Many of the categories of crime fiction familiar today originated in this era. Israel Zangwill’s The Big Bow Mystery, published as a serial in 1891, was the first full-length ‘locked room’ mystery; the ‘inverted detective story’, in which the murderer’s identity is known from the beginning and the interest lies in the investigative process, has its beginnings in the work of R Austin Freeman; many of Freeman’s books can also be seen as forerunners of forensic science mysteries; and the psychological thriller, which might seem an exclusively contemporary form, has its prototypes in books like Marie Belloc Lowndes’s The Lodger. Even the beginnings of the police procedural, usually dated to the years after the Second World War, can be glimpsed in Edwardian stories about police officers like B Fletcher Robinson’s Inspector Addington Peace and George R Sims’s Detective Inspector Chance.

The Gaslight Crime and Mystery Club reflects the huge variety of crime fiction from the late Victorian and Edwardian eras.

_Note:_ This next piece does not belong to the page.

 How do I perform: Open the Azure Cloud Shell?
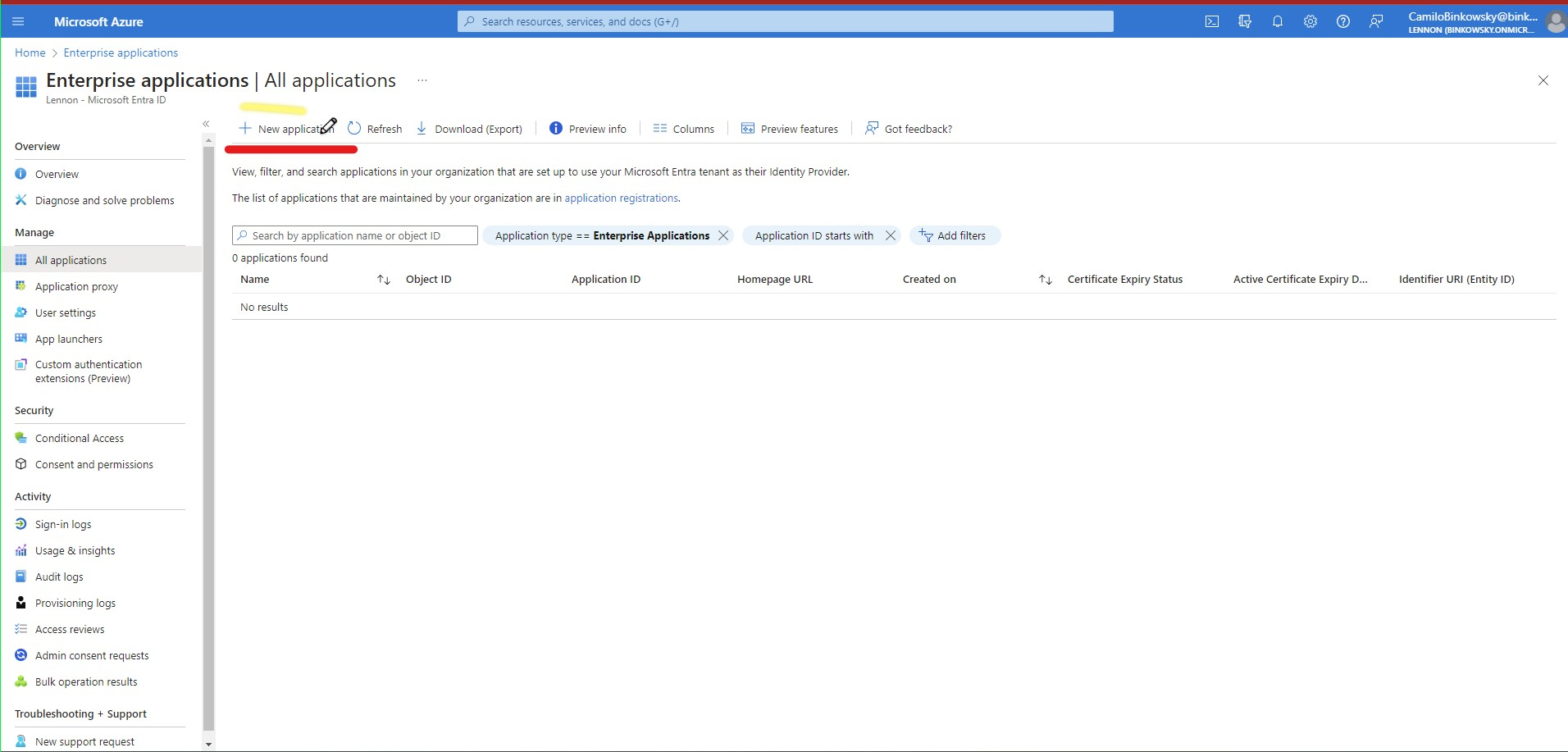pyautogui.click(x=1212, y=21)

It really was a Golden Age. In the pages of the Club’s books, readers will find all the evidence they need that there is much more to gaslight crime than just Sherlock Holmes and Dr Watson. There are many more riches just waiting to be discovered.

THE LODGER

A Preface by Nick Rennison

In a writing career that lasted nearly fifty years, Marie Belloc Lowndes wrote dozens of books but she is remembered, when she is remembered at all, for just one – The Lodger. In its day it was a famous novel and it has rarely been out of print since it was first published in 1913. It has been filmed no fewer than five times, once in a silent version directed by the young Alfred Hitchcock and most recently in a Hollywood version that relocated the story to present-day Los Angeles. There is something about Marie Belloc Lowndes’s tale of an elderly couple, who begin to suspect that their odd lodger may be a serial killer, which haunts the imagination. It is, in many ways, a novel rooted in the social realities of its day. It takes place in a London decades before the welfare state and the Buntings, at the beginning of the book, are teetering on the brink of real destitution. The workhouse beckons and it is little wonder that they are so grateful for the arrival of their lodger Mr Sleuth , who pays his rent without quibble and well in advance, and so unwilling later to face up to their doubts about him. They desperately need his money and what is more, he is obviously a ‘gentleman’. This is a book from an era when class distinctions were very evident and very important. Some now seem almost comic. Mrs Bunting is irritated by her husband calling the midday meal she delivers to the lodger ‘dinner’.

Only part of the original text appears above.